The issue of law on the s.68 challenge was whether that decision on the part of the tribunal could properly be characterised as exceeding the tribunal’s powers, thereby providing a ground for challenge under s. 68(2)(b). The argument from TFM ran that “other costs” as used in Arbitration Act 1996 s.59(1)(c) cannot have been intended to include third party funding costs, which did not exist as a concept in England at the time of the Act. In turn, TFM said, by treating the funding costs as such “other costs” the tribunal had exceeded its power to award costs.

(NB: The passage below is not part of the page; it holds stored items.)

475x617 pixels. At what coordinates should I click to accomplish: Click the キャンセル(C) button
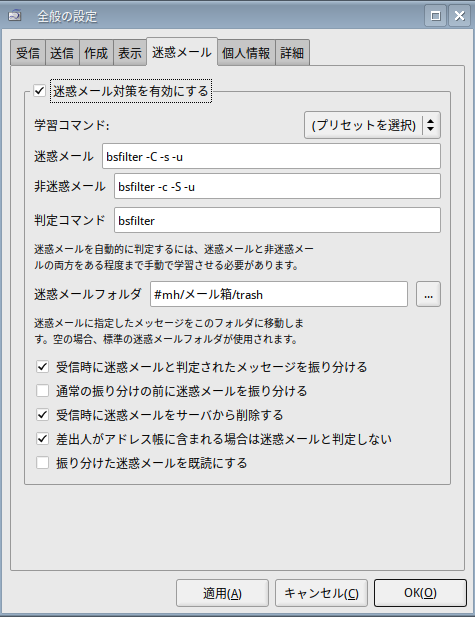321,593
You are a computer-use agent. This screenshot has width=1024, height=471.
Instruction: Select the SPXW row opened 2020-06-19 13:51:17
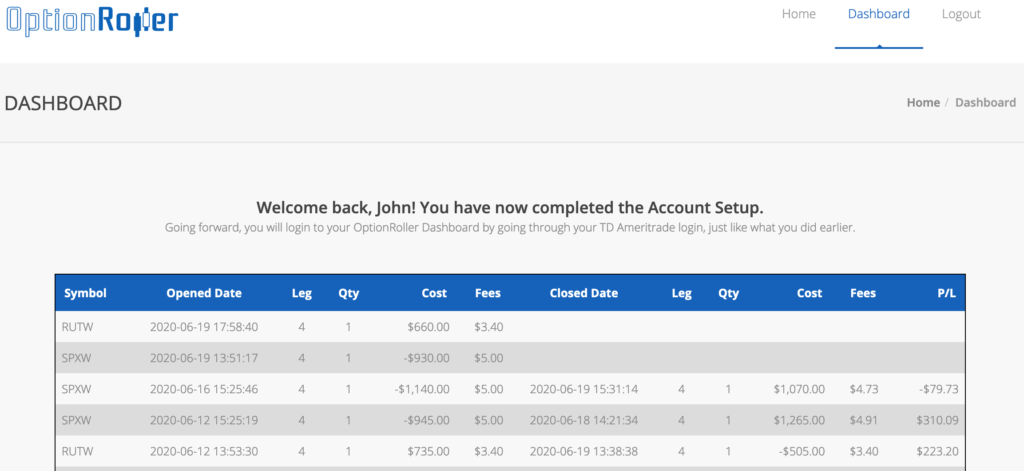[x=510, y=358]
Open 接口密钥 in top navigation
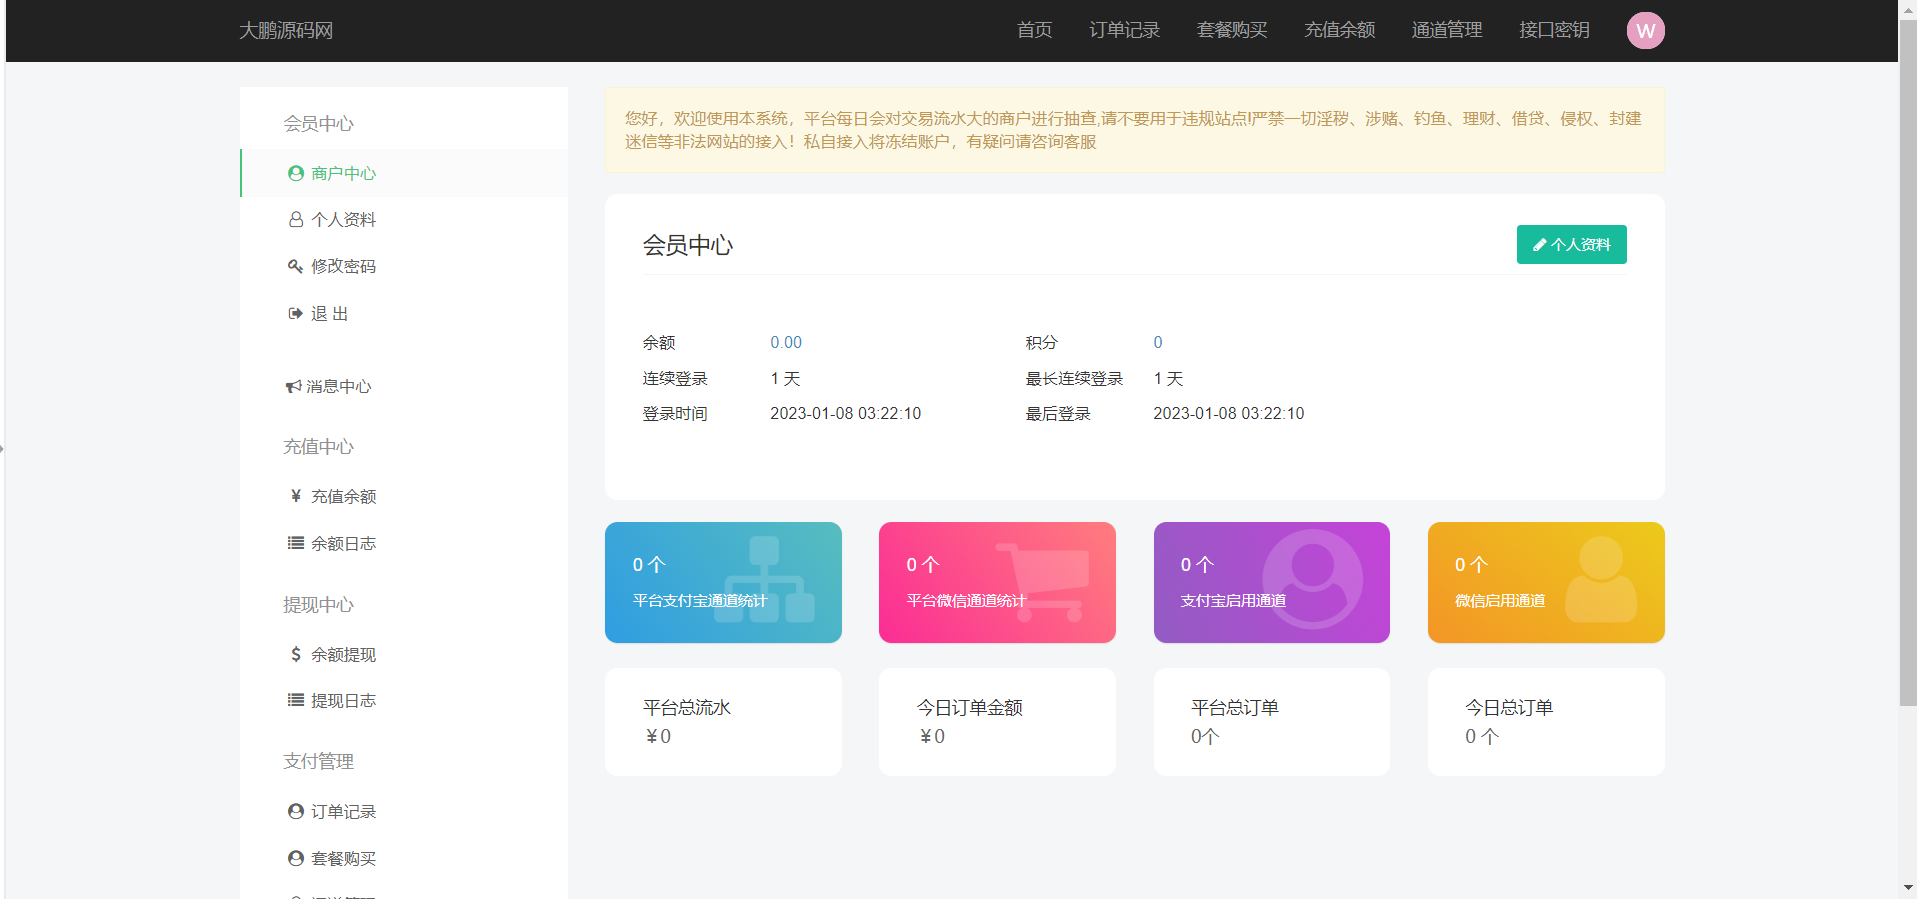The width and height of the screenshot is (1917, 899). point(1554,30)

The Commercial Court however ruled that even if there was an erroneous exercise of power by an arbitration tribunal (as to which the Court made no comment either way), that could not be characterised as the tribunal exceeding its powers. In doing so, the Court repeated the reasoning in Essar v Norscot, and underlying that, applied the approach of the House of Lords in Lesotho Highlands Development Authority v Impregilo SpA [2005] UKHL 43.

The Court also noted that even if TFM was correct in its submission about the ambit of “other costs” under s.59(1)(c), that could in theory constitute an error of law for the purposes of Arbitration Act s.69[2]. As to the latter, in this case there could be no appeal because of such rights of appeal being excluded under the ICC Rules. Strictly the last question of law therefore remains open for argument on another occasion, though it will not arise either from an ICC arbitration or an LCIA arbitration (the LCIA Rules similarly excluding such rights of appeal).

The new case leaves practitioners then in much the same place as to whether arbitration tribunals have power under the Arbitration Act 1996 or similar legislation to award third party funding costs as costs of the arbitration. It is apparent however from the new case that Essar v Norscot cannot entirely be dismissed as specific to its facts and arbitral tribunals may be willing in wider circumstances to award such costs. Further, the English Court is unlikely to intervene, unless at some point a s.69 appeal arises from an ad hoc arbitration where the appeal right is not excluded.



[1] Increasingly arbitration rules are imposing disclosure requirements which may dampen this effect but provisions such as Article 11(7) in the ICC Arbitration Rules 2021 are directed at disclosure of the identity of a funder, in order to avoid conflicts of interest for arbitrators, rather than disclosure of the terms of the funding. Opposite parties may therefore still learn little in advance of the extent of their exposure to adverse costs.

[2] This point was considered by the Court in Essar v Norscot where the judge concluded that the costs did not fall outside s.59(1)(c).